Fotos: Stadt Bottrop
Im Bereich des Bottroper Hauptbahnhofs und der Auffahrt zur A42 sind zehn neue Schnellladepunkte für Elektrofahrzeuge in Betrieb gegangen. Betreiber ist Eon.
Die Ladepunkte befinden sich auf beiden Seiten der Essener Straße. Nach Angaben der Stadt Bottrop wurden dafür städtische Flächen zur Verfügung gestellt, während Eon die technische Infrastruktur errichtet hat.
Ladeleistungen von bis zu 400 Kilowatt
An drei der Ladesäulen sind nach Angaben von Eon Ladeleistungen von bis zu 400 Kilowatt möglich. Zwei weitere Säulen erreichen bis zu 200 Kilowatt.

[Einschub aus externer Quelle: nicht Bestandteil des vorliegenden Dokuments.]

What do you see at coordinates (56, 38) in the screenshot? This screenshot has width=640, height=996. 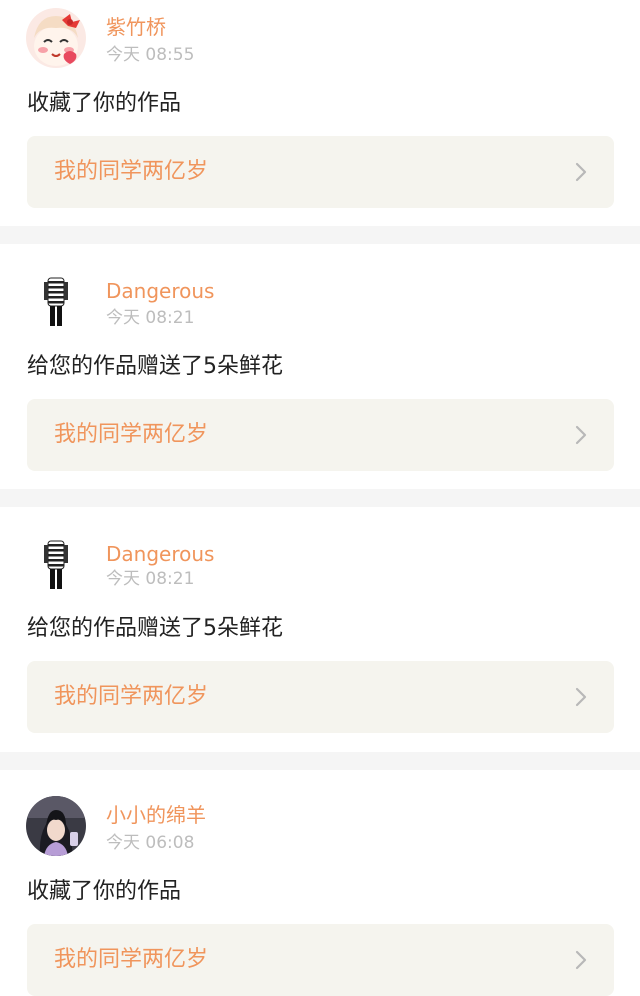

Die beiden Standorte werden über eine gemeinsame Trafoanlage versorgt. Dafür wurde ein Erdkabel in einer Tiefe von fünfeinhalb Metern unter der Essener Straße verlegt.
Wie schnell ein Fahrzeug tatsächlich geladen werden kann, hängt unter anderem davon ab, welche Ladeleistung das jeweilige Elektroauto unterstützt.

Breitere Stellplätze an den Schnellladesäulen
Die Stellplätze an den neuen Ladepunkten sind blau markiert und breiter ausgeführt. Dadurch sollen sie auch für Menschen mit eingeschränkter Mobilität besser zugänglich sein.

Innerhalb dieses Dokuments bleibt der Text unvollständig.